----- Data records -----
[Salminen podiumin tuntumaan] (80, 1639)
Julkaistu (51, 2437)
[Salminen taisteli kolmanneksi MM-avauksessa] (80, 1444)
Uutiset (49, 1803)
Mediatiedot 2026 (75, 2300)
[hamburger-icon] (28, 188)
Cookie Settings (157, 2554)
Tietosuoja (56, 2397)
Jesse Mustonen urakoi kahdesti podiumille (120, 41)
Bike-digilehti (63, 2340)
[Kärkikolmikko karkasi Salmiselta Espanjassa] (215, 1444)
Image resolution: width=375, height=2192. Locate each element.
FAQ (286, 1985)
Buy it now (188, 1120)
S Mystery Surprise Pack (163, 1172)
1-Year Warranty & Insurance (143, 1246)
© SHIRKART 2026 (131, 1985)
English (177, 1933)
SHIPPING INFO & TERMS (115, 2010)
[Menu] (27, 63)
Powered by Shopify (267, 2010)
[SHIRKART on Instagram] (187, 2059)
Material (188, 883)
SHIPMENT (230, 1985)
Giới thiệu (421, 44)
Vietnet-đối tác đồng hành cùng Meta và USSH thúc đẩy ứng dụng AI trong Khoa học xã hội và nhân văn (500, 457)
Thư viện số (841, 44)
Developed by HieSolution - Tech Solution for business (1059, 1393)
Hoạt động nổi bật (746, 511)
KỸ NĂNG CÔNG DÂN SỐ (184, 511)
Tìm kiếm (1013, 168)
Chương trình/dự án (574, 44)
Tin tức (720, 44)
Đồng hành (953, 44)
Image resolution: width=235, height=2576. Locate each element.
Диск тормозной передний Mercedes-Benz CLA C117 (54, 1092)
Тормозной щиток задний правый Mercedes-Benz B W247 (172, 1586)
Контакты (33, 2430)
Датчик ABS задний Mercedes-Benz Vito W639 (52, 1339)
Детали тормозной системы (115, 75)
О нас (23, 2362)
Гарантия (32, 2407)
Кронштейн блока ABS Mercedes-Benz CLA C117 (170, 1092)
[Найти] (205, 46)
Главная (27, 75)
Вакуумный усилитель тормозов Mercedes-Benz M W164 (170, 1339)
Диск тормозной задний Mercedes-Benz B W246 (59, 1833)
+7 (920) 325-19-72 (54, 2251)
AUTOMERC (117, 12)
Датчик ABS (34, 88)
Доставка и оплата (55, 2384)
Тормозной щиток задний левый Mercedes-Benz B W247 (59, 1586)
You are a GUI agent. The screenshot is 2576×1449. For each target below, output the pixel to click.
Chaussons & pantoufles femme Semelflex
-----
▶ Requirement: Copy the data word for word.

▶ Response:
[Salminen podiumin tuntumaan] (80, 1639)
Julkaistu (51, 2437)
[Salminen taisteli kolmanneksi MM-avauksessa] (80, 1444)
Uutiset (49, 1803)
Mediatiedot 2026 (75, 2300)
[hamburger-icon] (28, 188)
Cookie Settings (157, 2554)
Tietosuoja (56, 2397)
Jesse Mustonen urakoi kahdesti podiumille (120, 41)
Bike-digilehti (63, 2340)
[Kärkikolmikko karkasi Salmiselta Espanjassa] (215, 1444)
Image resolution: width=375, height=2192. Locate each element.
FAQ (286, 1985)
Buy it now (188, 1120)
S Mystery Surprise Pack (163, 1172)
1-Year Warranty & Insurance (143, 1246)
© SHIRKART 2026 (131, 1985)
English (177, 1933)
SHIPPING INFO & TERMS (115, 2010)
[Menu] (27, 63)
Powered by Shopify (267, 2010)
[SHIRKART on Instagram] (187, 2059)
Material (188, 883)
SHIPMENT (230, 1985)
Giới thiệu (421, 44)
Vietnet-đối tác đồng hành cùng Meta và USSH thúc đẩy ứng dụng AI trong Khoa học xã hội và nhân văn (500, 457)
Thư viện số (841, 44)
Developed by HieSolution - Tech Solution for business (1059, 1393)
Hoạt động nổi bật (746, 511)
KỸ NĂNG CÔNG DÂN SỐ (184, 511)
Tìm kiếm (1013, 168)
Chương trình/dự án (574, 44)
Tin tức (720, 44)
Đồng hành (953, 44)
Image resolution: width=235, height=2576. Locate each element.
Диск тормозной передний Mercedes-Benz CLA C117 (54, 1092)
Тормозной щиток задний правый Mercedes-Benz B W247 (172, 1586)
Контакты (33, 2430)
Датчик ABS задний Mercedes-Benz Vito W639 (52, 1339)
Детали тормозной системы (115, 75)
О нас (23, 2362)
Гарантия (32, 2407)
Кронштейн блока ABS Mercedes-Benz CLA C117 (170, 1092)
[Найти] (205, 46)
Главная (27, 75)
Вакуумный усилитель тормозов Mercedes-Benz M W164 (170, 1339)
Диск тормозной задний Mercedes-Benz B W246 (59, 1833)
+7 (920) 325-19-72 (54, 2251)
AUTOMERC (117, 12)
Датчик ABS (34, 88)
Доставка и оплата (55, 2384)
Тормозной щиток задний левый Mercedes-Benz B W247 (59, 1586)
You are a GUI agent. The screenshot is 2576×1449. For each target below, output the pixel to click.
Chaussons & pantoufles femme Semelflex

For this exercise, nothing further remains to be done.